◆ What to produce:
Below are the records. State how many of their lines contain "computer", with nothing else.

Items from a dataset:
>>>>>
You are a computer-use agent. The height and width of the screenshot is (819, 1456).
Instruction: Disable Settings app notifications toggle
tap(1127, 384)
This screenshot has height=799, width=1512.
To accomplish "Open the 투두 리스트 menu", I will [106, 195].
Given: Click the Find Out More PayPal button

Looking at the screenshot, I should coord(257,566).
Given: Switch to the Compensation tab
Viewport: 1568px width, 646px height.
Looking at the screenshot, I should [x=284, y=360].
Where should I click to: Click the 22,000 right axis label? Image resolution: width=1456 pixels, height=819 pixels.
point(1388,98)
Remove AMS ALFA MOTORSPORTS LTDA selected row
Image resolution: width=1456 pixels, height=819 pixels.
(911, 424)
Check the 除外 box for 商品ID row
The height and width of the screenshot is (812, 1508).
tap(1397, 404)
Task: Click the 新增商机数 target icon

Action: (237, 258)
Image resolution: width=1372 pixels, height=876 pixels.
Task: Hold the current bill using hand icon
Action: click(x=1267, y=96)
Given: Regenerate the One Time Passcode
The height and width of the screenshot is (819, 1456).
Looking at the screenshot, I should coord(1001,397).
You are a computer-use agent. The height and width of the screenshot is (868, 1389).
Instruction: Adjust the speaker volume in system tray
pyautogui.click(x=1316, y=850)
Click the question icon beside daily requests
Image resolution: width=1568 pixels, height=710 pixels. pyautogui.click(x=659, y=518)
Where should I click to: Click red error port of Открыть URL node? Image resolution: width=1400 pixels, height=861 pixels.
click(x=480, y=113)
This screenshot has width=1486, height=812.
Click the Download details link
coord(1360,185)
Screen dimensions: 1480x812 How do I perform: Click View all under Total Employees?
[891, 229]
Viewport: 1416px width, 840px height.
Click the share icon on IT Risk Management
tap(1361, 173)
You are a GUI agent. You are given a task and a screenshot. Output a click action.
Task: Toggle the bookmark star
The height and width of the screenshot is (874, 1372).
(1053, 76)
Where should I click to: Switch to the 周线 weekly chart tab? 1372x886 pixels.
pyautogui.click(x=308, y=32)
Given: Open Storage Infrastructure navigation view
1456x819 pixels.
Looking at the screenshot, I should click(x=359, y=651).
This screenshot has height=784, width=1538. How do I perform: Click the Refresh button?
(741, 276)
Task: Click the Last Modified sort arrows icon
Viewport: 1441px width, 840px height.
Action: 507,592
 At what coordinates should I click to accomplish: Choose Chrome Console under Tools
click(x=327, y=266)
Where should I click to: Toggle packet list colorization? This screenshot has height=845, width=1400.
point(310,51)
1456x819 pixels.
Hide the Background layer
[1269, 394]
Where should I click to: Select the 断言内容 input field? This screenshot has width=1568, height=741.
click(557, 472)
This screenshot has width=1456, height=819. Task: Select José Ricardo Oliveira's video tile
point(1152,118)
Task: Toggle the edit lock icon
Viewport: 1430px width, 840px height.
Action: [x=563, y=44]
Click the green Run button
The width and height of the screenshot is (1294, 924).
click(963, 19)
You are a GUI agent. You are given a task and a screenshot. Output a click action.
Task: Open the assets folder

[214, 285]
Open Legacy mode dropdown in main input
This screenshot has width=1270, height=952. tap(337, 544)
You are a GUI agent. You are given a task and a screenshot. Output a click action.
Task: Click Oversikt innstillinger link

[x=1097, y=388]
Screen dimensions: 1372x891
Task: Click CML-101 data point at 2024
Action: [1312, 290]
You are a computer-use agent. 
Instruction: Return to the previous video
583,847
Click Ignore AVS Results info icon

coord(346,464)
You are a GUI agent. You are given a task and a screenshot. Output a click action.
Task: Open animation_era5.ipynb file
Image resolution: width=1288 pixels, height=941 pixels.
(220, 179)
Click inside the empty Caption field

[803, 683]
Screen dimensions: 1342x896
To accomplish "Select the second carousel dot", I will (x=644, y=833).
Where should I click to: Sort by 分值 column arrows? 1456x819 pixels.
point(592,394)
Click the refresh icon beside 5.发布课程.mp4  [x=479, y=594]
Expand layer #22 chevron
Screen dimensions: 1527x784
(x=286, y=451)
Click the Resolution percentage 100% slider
<<<<<
◆ Result for this task:
3